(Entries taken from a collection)
* * * * * * *

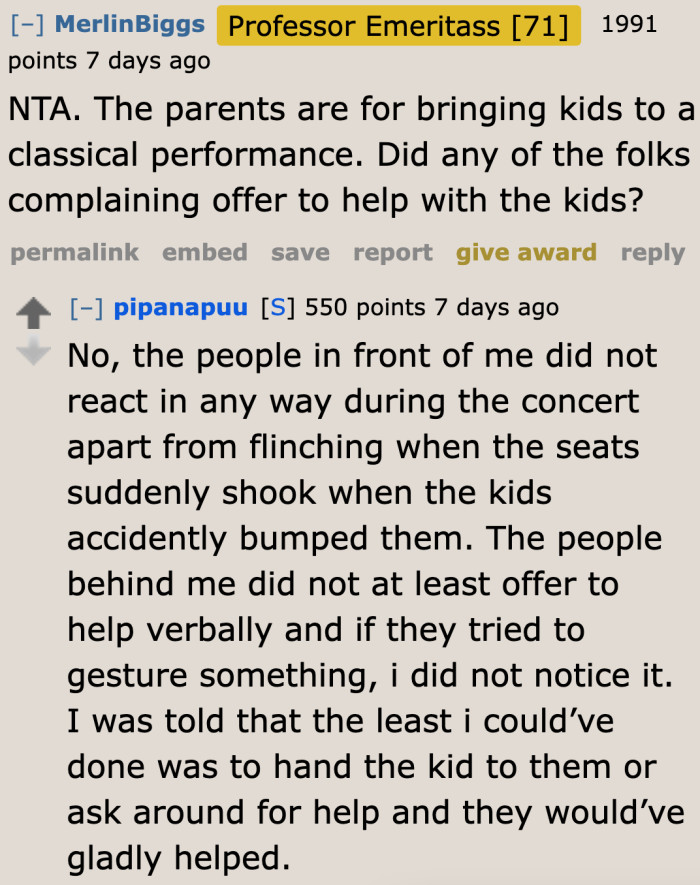This screenshot has height=885, width=700.
Task: Click the embed option
Action: pos(205,252)
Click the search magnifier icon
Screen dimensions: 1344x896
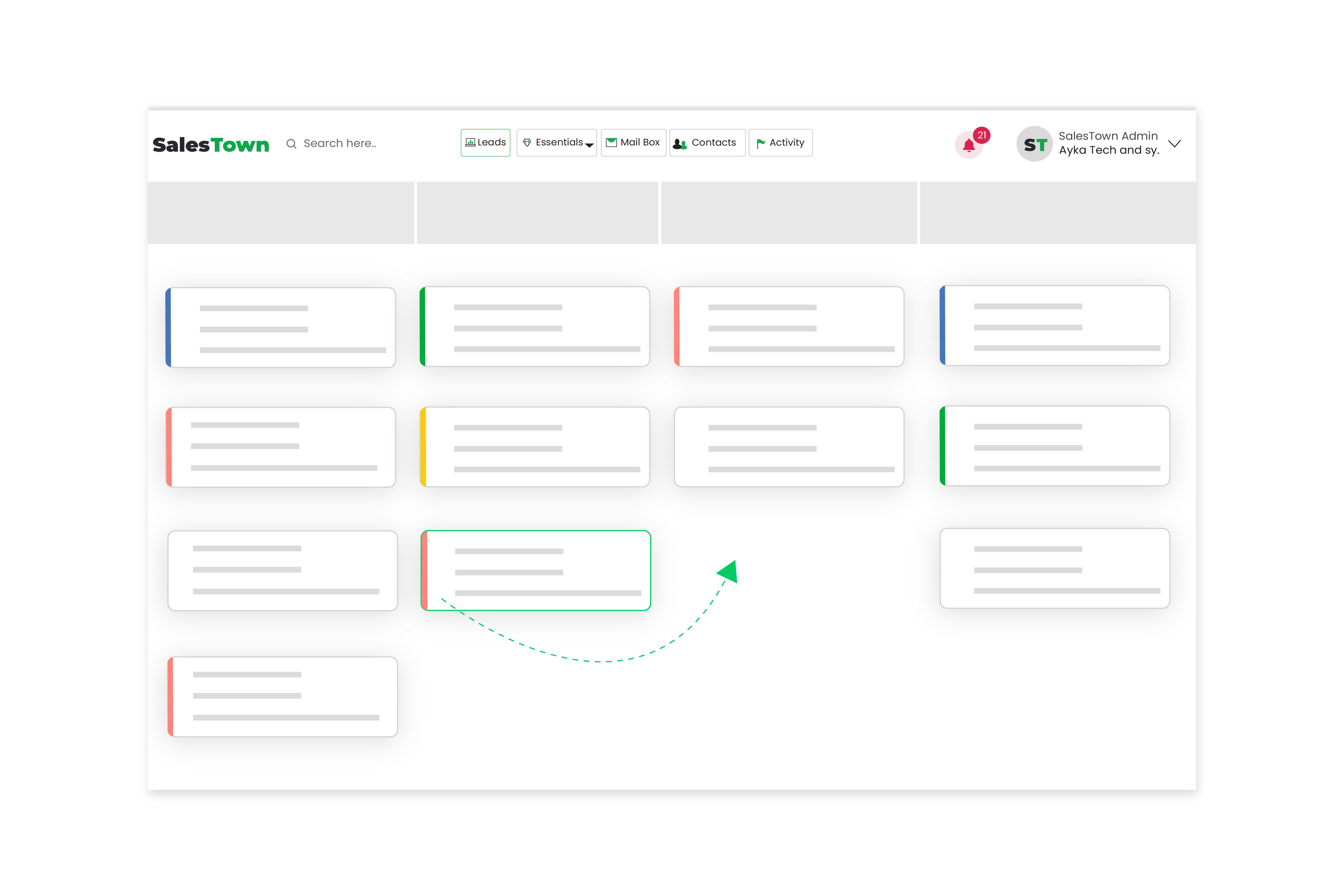(x=291, y=144)
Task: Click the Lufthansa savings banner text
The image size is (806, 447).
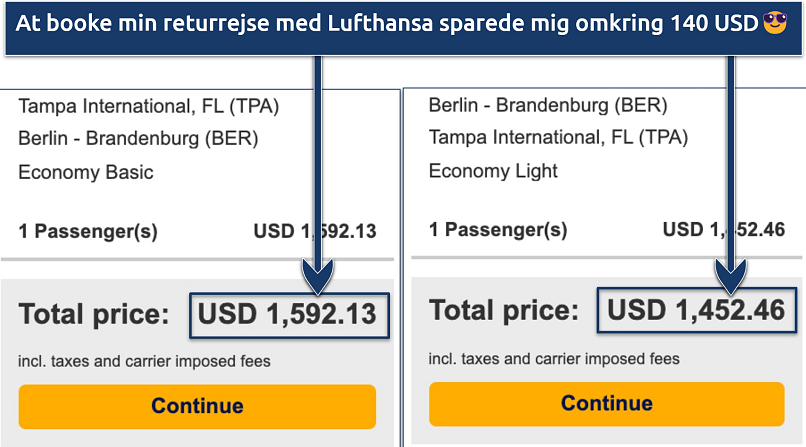Action: click(380, 21)
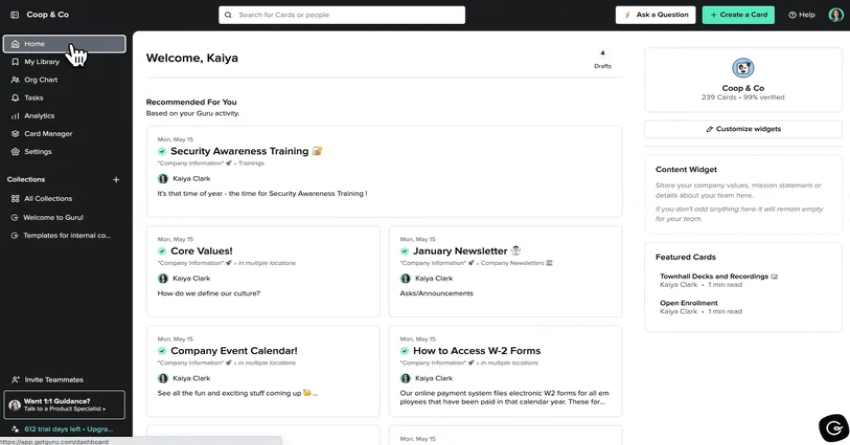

* * * * * * *

Task requirements: Output each line of the data above verbatim, leaving out the pictures.

Response:
This screenshot has height=885, width=700.
Task: Click the embed option
Action: pos(205,252)
Click the search magnifier icon
Screen dimensions: 1344x896
(x=291, y=144)
Task: Click the Lufthansa savings banner text
The image size is (806, 447).
Action: click(380, 21)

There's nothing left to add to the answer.